La culture sur brûlis est une cause importante de déforestation. Elle consiste à brûler une partie de la forêt pour y cultiver, les cendres servant d’engrais. Cette action se refait de place en place et, au bout de 20 ans, on la recommence à l’endroit initial, quand la forêt a repoussé.
Toutefois, lorsque la population s’agrandit, la forêt est de plus en plus déboisée et elle disparaît peu à peu. C’est ce qui se passe actuellement dans toute la zone intertropicale.

L’Opération 11.11.11 soutient un programme développé en République démocratique du Congo par l’ONG Service laïc de coopération au développement (SLCD), qui travaille en partenariat avec des organisations paysannes locales.

Concrètement, l’objectif de ce programme vise à faire évoluer l’agriculture traditionnelle sur brûlis vers la mise en pratique de l’agroforesterie dans un système intégré. Pour atteindre cet objectif, l’organisation propose aux populations bénéficiaires des alternatives à la carbonisation et le développement d’une agriculture plus durable et génératrice de revenus. Pour cela, l’agriculture est associée à des cultures pérennes, à l’élevage et/ou pisciculture.
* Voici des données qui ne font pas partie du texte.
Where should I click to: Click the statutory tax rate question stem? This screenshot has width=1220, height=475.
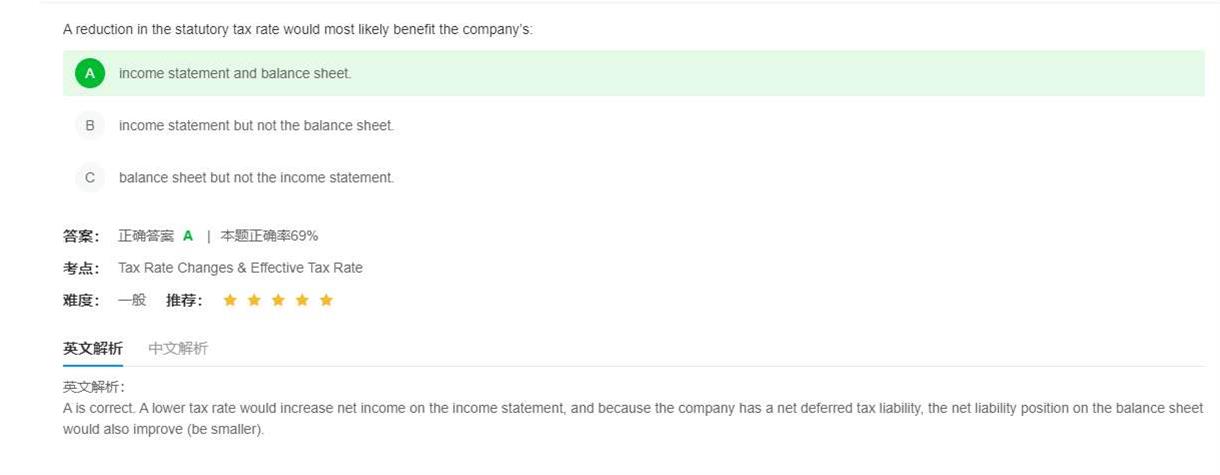point(298,29)
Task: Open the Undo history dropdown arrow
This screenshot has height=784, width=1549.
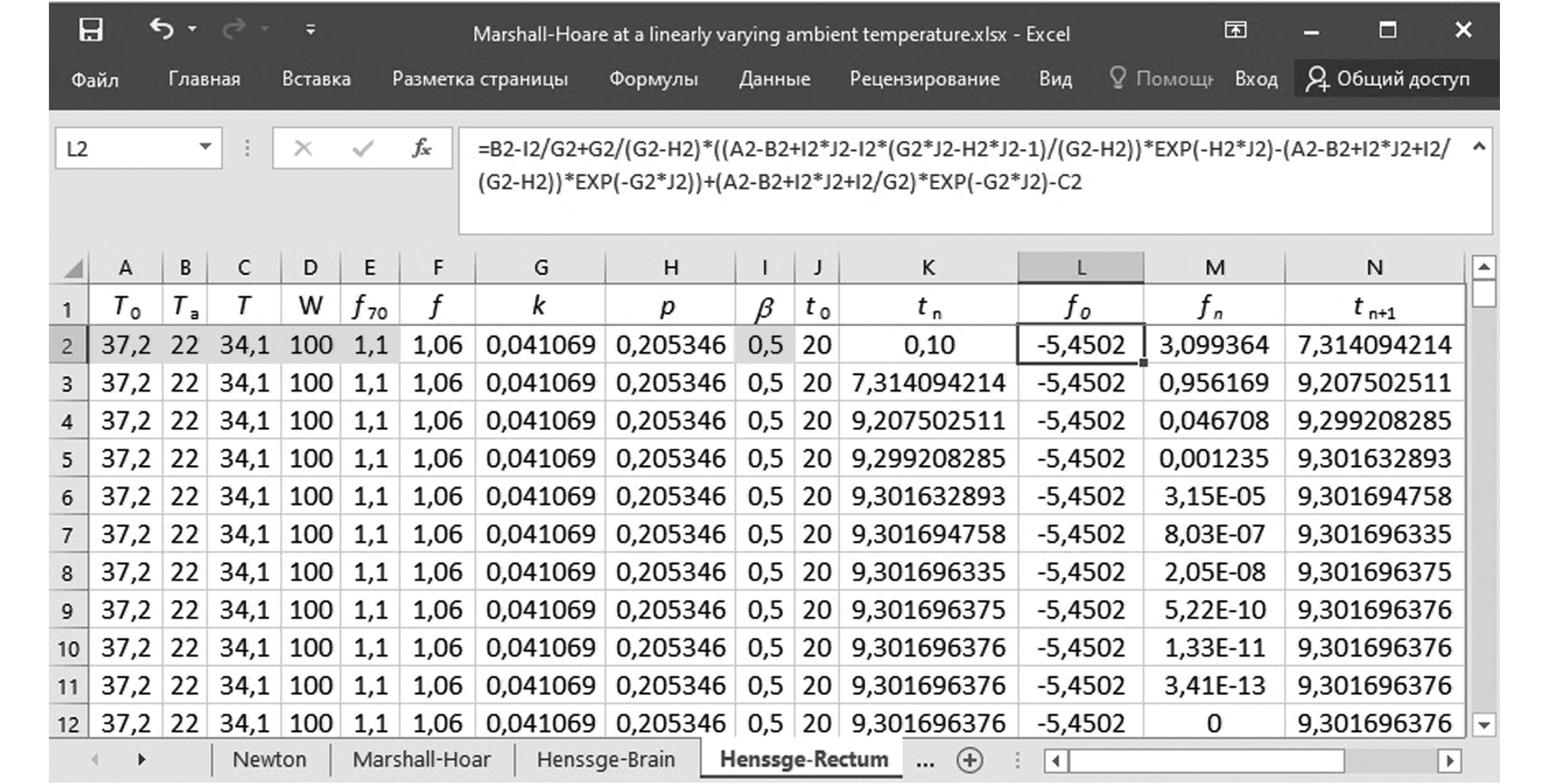Action: click(192, 30)
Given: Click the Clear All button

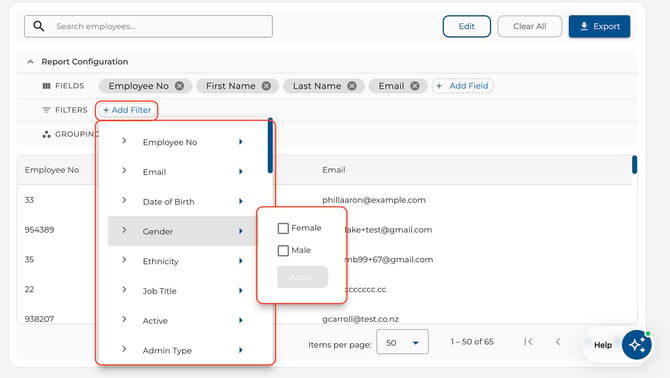Looking at the screenshot, I should click(x=529, y=26).
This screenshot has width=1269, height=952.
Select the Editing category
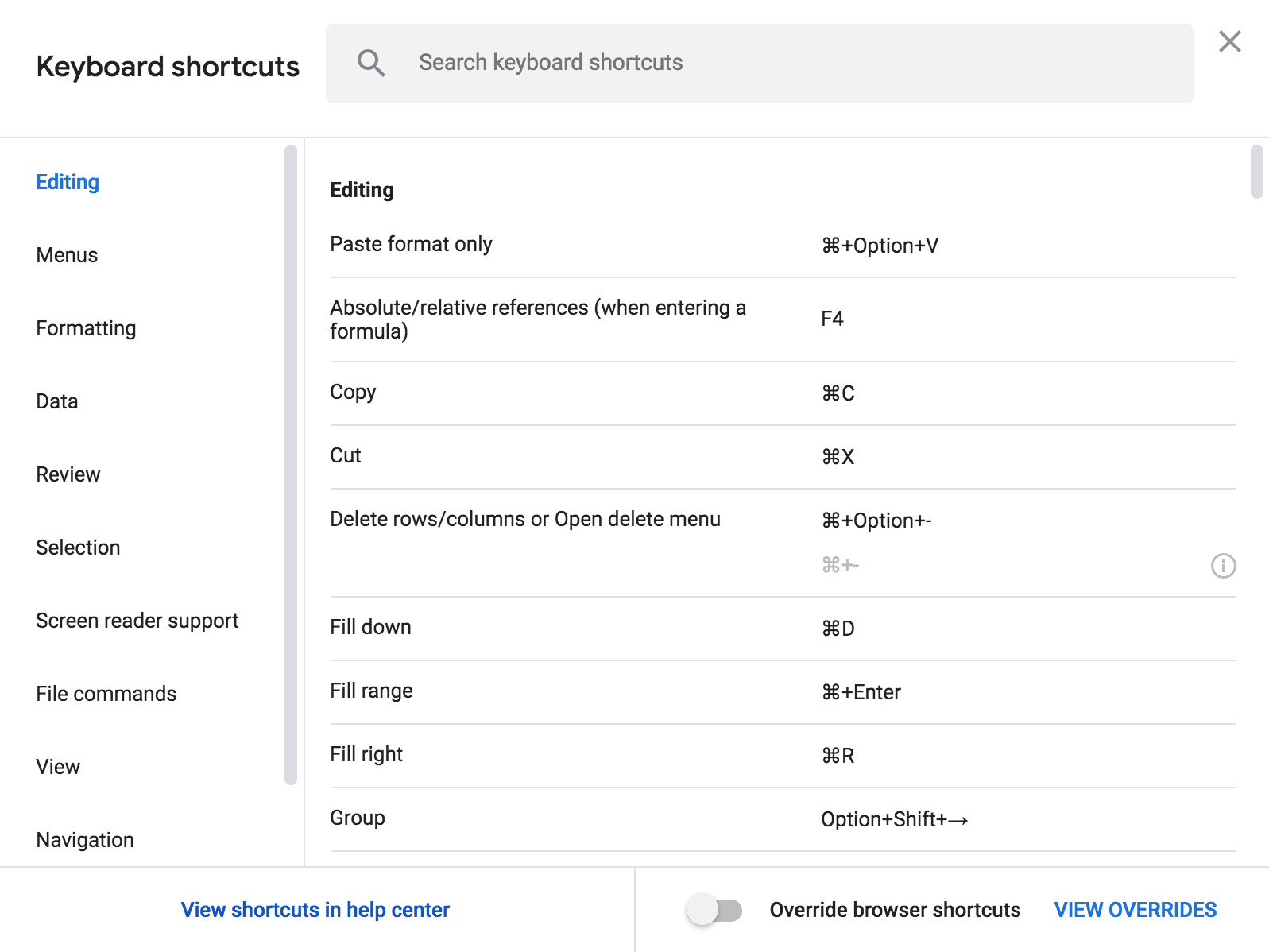click(68, 182)
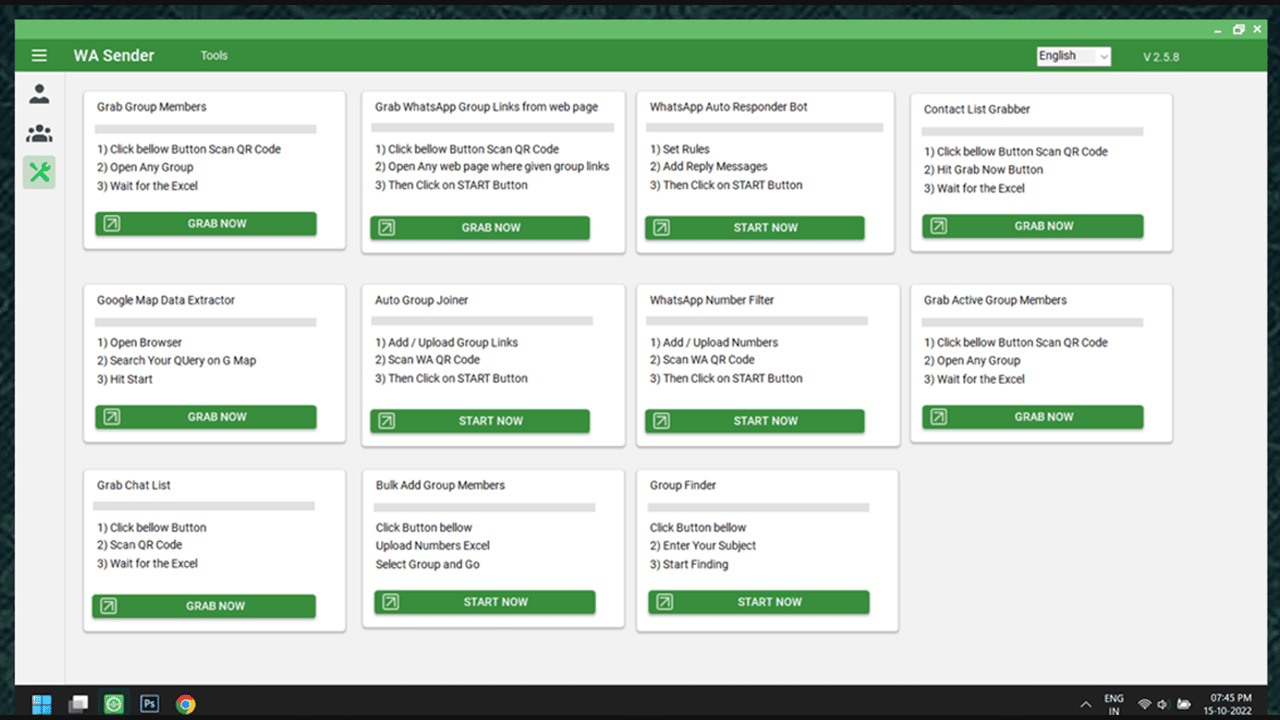Screen dimensions: 1280x720
Task: Click START NOW in Group Finder card
Action: point(758,602)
En pratiquant cette agriculture et en améliorant les ressources des familles, l’association désire ainsi renverser la tendance et diminuer la pression sur le massif forestier.

L’agroforesterie permet donc de sauvegarder la forêt tout en répondant aux besoins alimentaires de la population et en développant l’agriculture. L’agroforesterie permet, en effet, de faire pousser des arbres et de cultiver sur une même parcelle.